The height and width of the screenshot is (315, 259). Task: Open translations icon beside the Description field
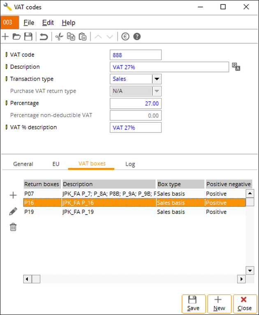click(x=236, y=67)
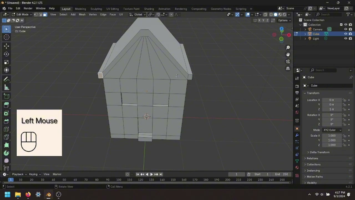The height and width of the screenshot is (200, 355).
Task: Toggle Collection exclude checkbox
Action: [341, 24]
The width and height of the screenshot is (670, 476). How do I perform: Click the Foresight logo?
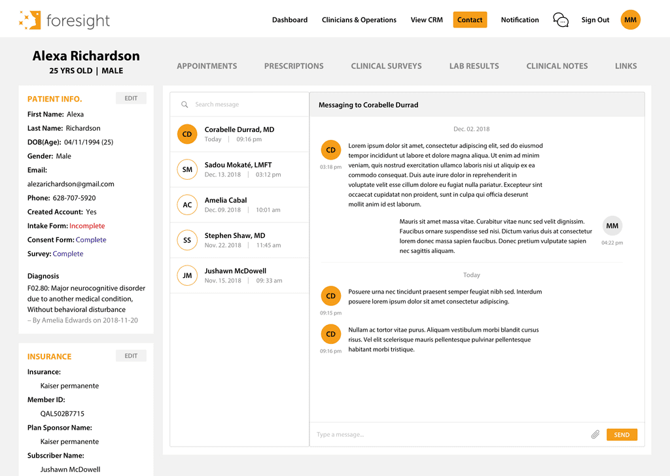click(63, 20)
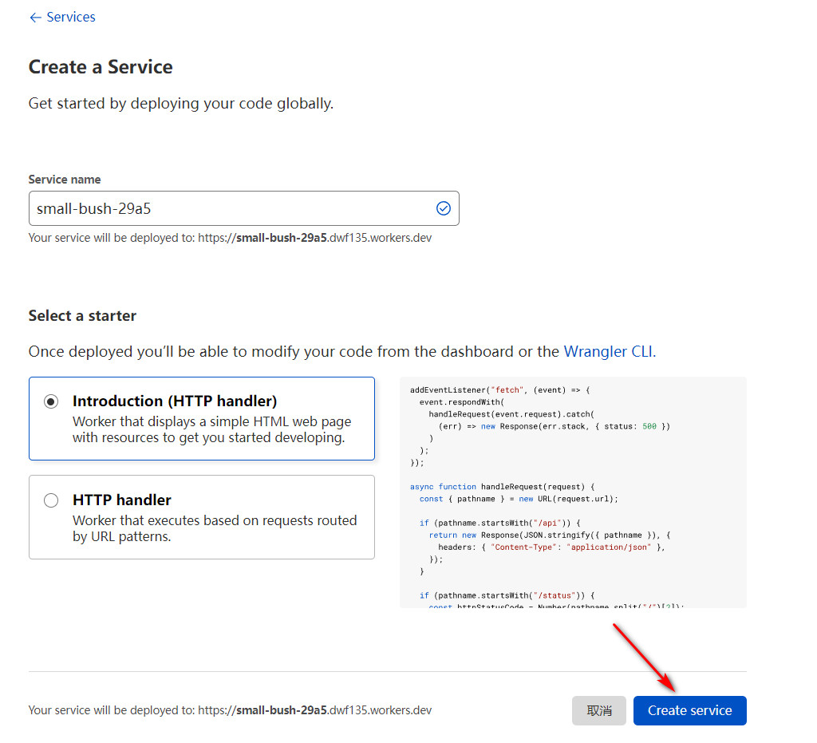Click the 'Introduction (HTTP handler)' bold title
This screenshot has width=817, height=743.
175,401
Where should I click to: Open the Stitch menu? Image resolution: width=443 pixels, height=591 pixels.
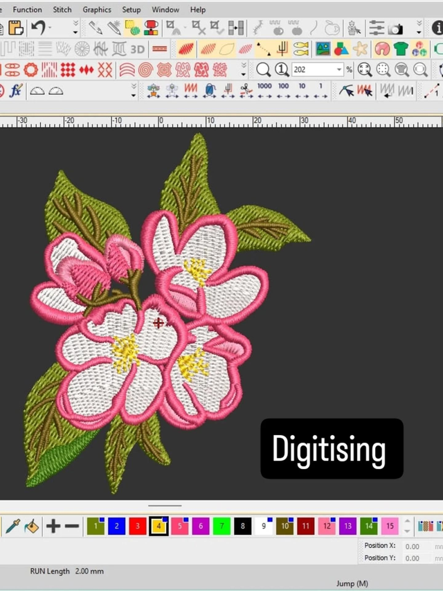click(x=62, y=10)
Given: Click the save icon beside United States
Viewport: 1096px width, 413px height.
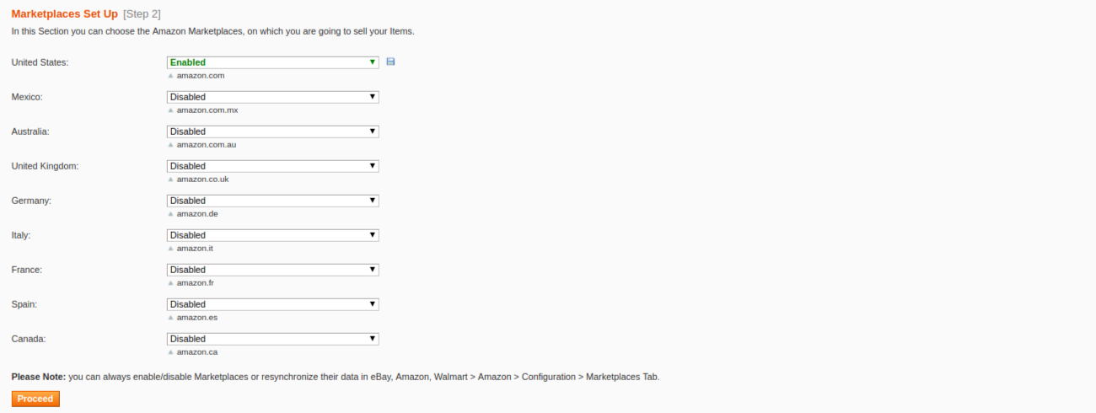Looking at the screenshot, I should (x=390, y=62).
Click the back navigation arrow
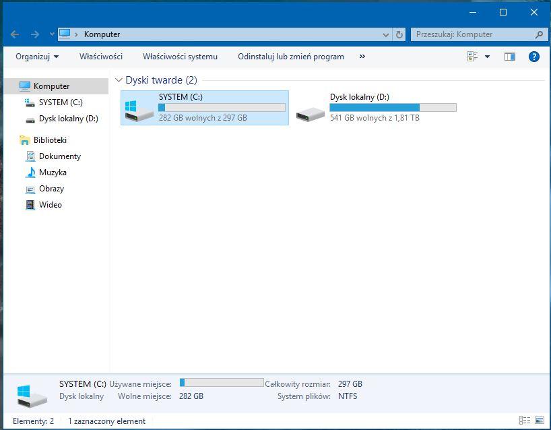The height and width of the screenshot is (430, 551). point(15,34)
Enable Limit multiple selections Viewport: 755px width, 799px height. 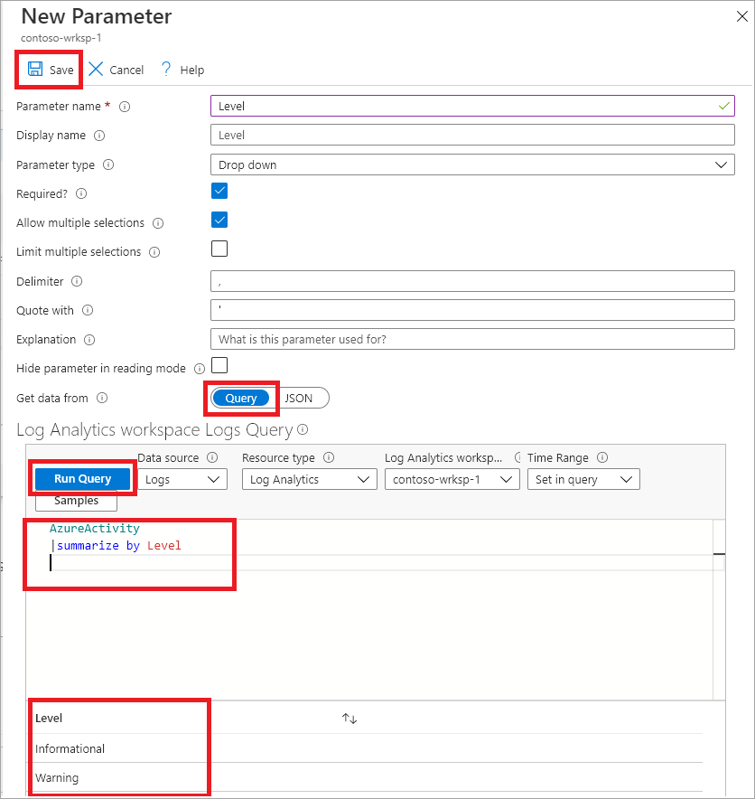219,249
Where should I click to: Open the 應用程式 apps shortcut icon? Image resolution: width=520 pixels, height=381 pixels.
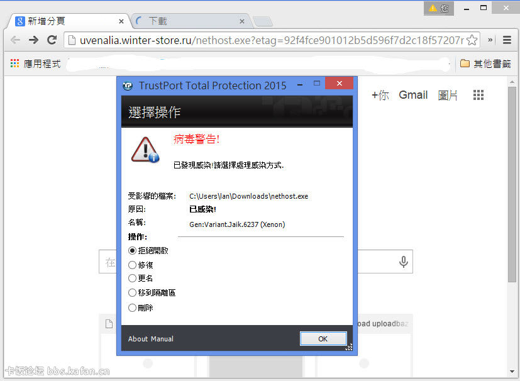pyautogui.click(x=14, y=64)
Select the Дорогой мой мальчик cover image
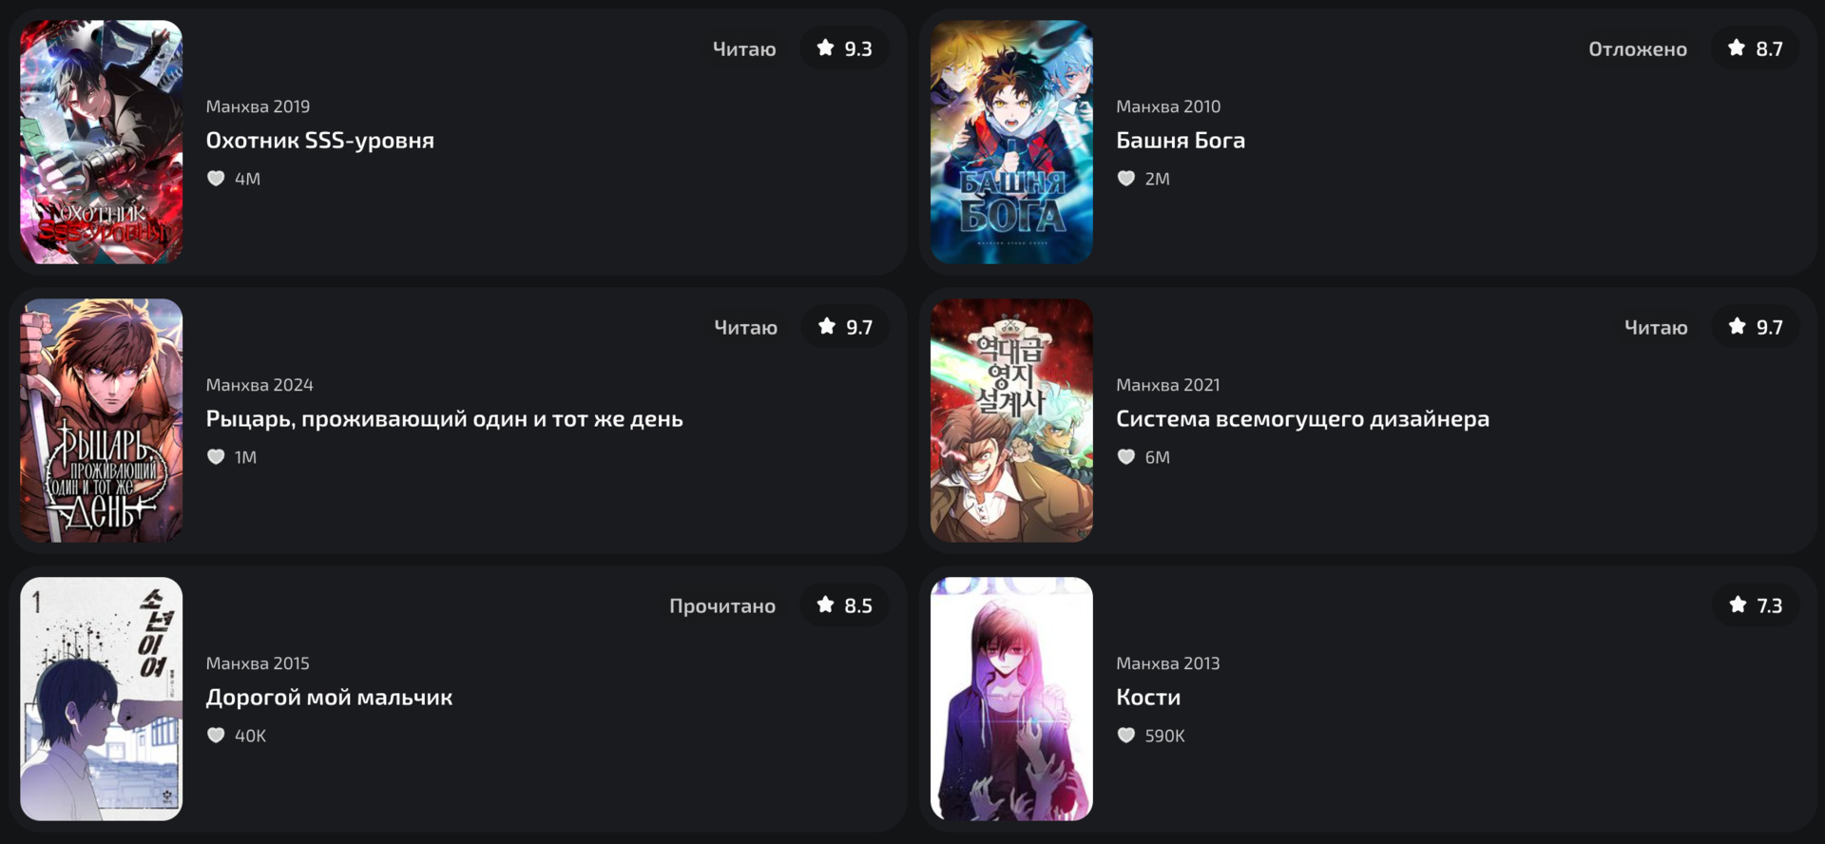 point(102,699)
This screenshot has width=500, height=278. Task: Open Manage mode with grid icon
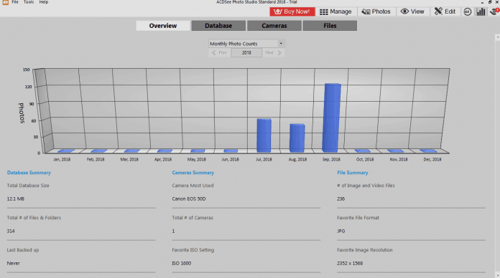[x=335, y=11]
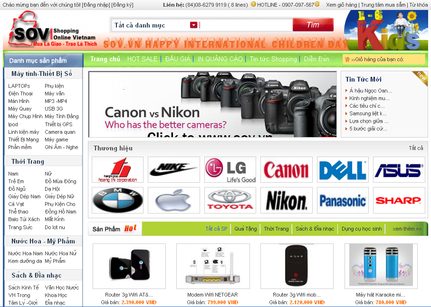Click the red Tìm search button
Image resolution: width=431 pixels, height=307 pixels.
pyautogui.click(x=313, y=25)
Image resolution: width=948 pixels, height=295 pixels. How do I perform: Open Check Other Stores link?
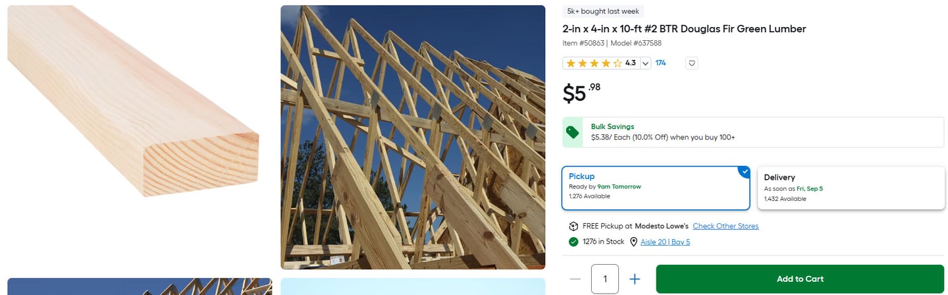(x=725, y=226)
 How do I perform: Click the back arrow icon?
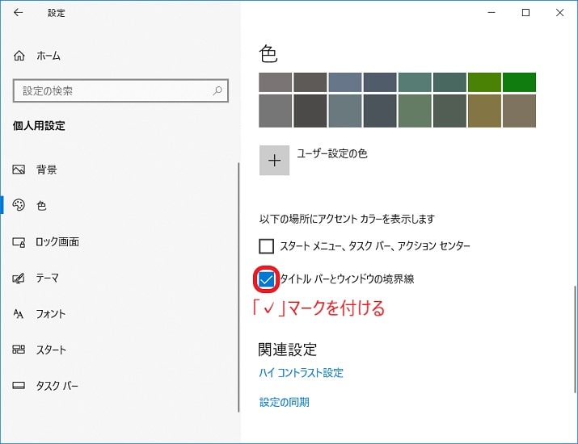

**Exercise goal**
Do not include pictures. Copy only the lines running from the line with "Where should I click to: Open the 應用程式" through the last line of the records, exactly as they appear.

**Task solution**
Where should I click to: Open the 應用程式 apps shortcut icon? Image resolution: width=520 pixels, height=381 pixels.
pyautogui.click(x=14, y=64)
Select the Дорогой мой мальчик cover image
 point(102,699)
This screenshot has width=500, height=278. Task: Open Manage mode with grid icon
[x=335, y=11]
Click the red Tìm search button
Image resolution: width=431 pixels, height=307 pixels.
pyautogui.click(x=313, y=25)
Image resolution: width=948 pixels, height=295 pixels. How do I perform: Open Check Other Stores link?
(x=725, y=226)
 How do I perform: Click the back arrow icon?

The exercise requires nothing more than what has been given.